Malaysia replaced its 6% GST with the Sales and Service Tax (SST) in September 2018 — a political decision under the Pakatan Harapan government.

03

The Philippines has one of ASEAN's highest consumption tax rates at 12% VAT (E-VAT), introduced in 2006.

04

Thailand's 7% VAT has remained unchanged since 1997 — despite years of proposals to raise it to 10%.

05

Indonesia's PPN rate was raised from 10% to 11% in April 2022 — with plans to reach 12% subject to economic conditions.

06

Singapore tourists can claim a GST refund on purchases over S$100 at GST-registered shops through the Tourism Refund Scheme at Changi Airport.

07

Businesses with annual taxable turnover above S$1 million must register for GST in Singapore — a relatively high threshold by international standards.

08

Zero-rated supplies in Singapore include exports of goods and international services — meaning GST is charged at 0%, not exempted.

09

Singapore's Assurance Package provides S$6.6 billion in direct transfers and vouchers to offset the GST increase impact on lower-income households.

10

The "GST-inclusive" vs "GST-exclusive" distinction matters for businesses: contracts should specify which applies to avoid billing disputes.

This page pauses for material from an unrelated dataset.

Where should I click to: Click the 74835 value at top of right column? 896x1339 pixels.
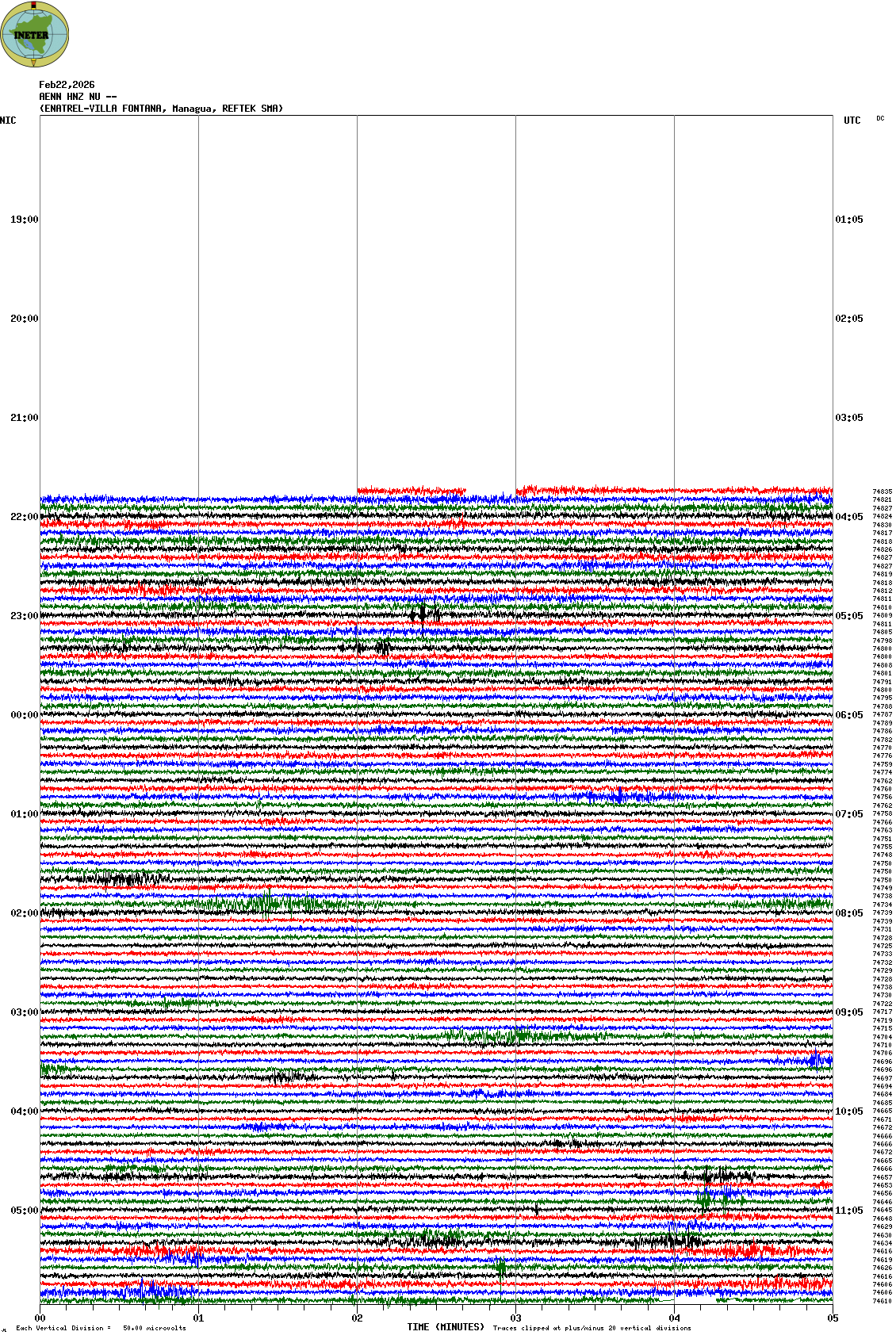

Frequently Asked Questions

  • The current GST rate in Singapore is 9%, effective from 1 January 2024. It was raised from 8% (which applied during 2023) as part of a planned two-step increase to fund rising government expenditure, particularly healthcare for an ageing population.
  • To add 9% GST to $100: tax = $100 × 0.09 = $9; final price = $100 + $9 = $109. The formula is: Tax = Amount × (Rate ÷ 100); Final = Amount + Tax. Use the Add Tax mode in the calculator above for instant results.
  • To remove 9% GST from a GST-inclusive price, divide the total by 1.09. For example: $109 ÷ 1.09 = $100 (original price). Tax portion = $109 − $100 = $9. The formula is: Original = Total ÷ (1 + Rate/100). Use Remove Tax mode above.
  • Malaysia does not currently have GST. It replaced the 6% GST with SST (Sales and Service Tax) in September 2018. The service tax rate is 8% (raised from 6% in March 2024), and sales tax on goods is typically 5% or 10% depending on the item category.
  • Most goods and services in Singapore are subject to 9% GST. However, exports of goods and international services are zero-rated (0% GST, not exempt). Certain financial services and the sale or lease of residential properties are GST-exempt. Imported low-value goods are also subject to GST as of 2023.
  • Yes. Tourists can claim GST refunds through the Tourist Refund Scheme (TRS) at Changi Airport or Seletar Airport. You must spend at least S$100 (including GST) at a GST-registered retailer, depart within 2 months of purchase, and take the goods out of Singapore. The refund is processed electronically at the airport.
  • GST is a multi-stage tax collected at every stage of the supply chain — each business charges GST and claims credits for GST paid on inputs. SST is a single-stage tax — sales tax applies at manufacture or import, service tax applies at the point of service. Malaysia switched from GST to SST in 2018. SST is simpler for small businesses but provides less systematic credit recovery.
  • A business must register for GST in Singapore when its annual taxable turnover exceeds S$1 million. This is one of the highest thresholds globally, meaning most small businesses are exempt. Voluntary registration is also permitted for businesses below the threshold that wish to claim input tax credits.
  • Food from GST-registered restaurants, cafes, and supermarkets is subject to 9% GST. However, most hawker centre stalls and small food vendors are not GST-registered (they fall below the S$1 million threshold), so their prices do not include GST. Always check whether the establishment is GST-registered before assuming the tax applies.
  • The Philippines charges the highest standard consumption tax rate in ASEAN at 12% EVAT (Expanded Value Added Tax), introduced in 2006. Indonesia's PPN follows at 11%, then Singapore at 9% GST, Malaysia at 8% SST, and Thailand at 7% VAT. Vietnam and Cambodia are both at 10% VAT.
  • All preset rates are taken from each country's official tax authority and verified for 2026: Rates can change with each national budget. For business or legal use, always confirm with the relevant authority before filing.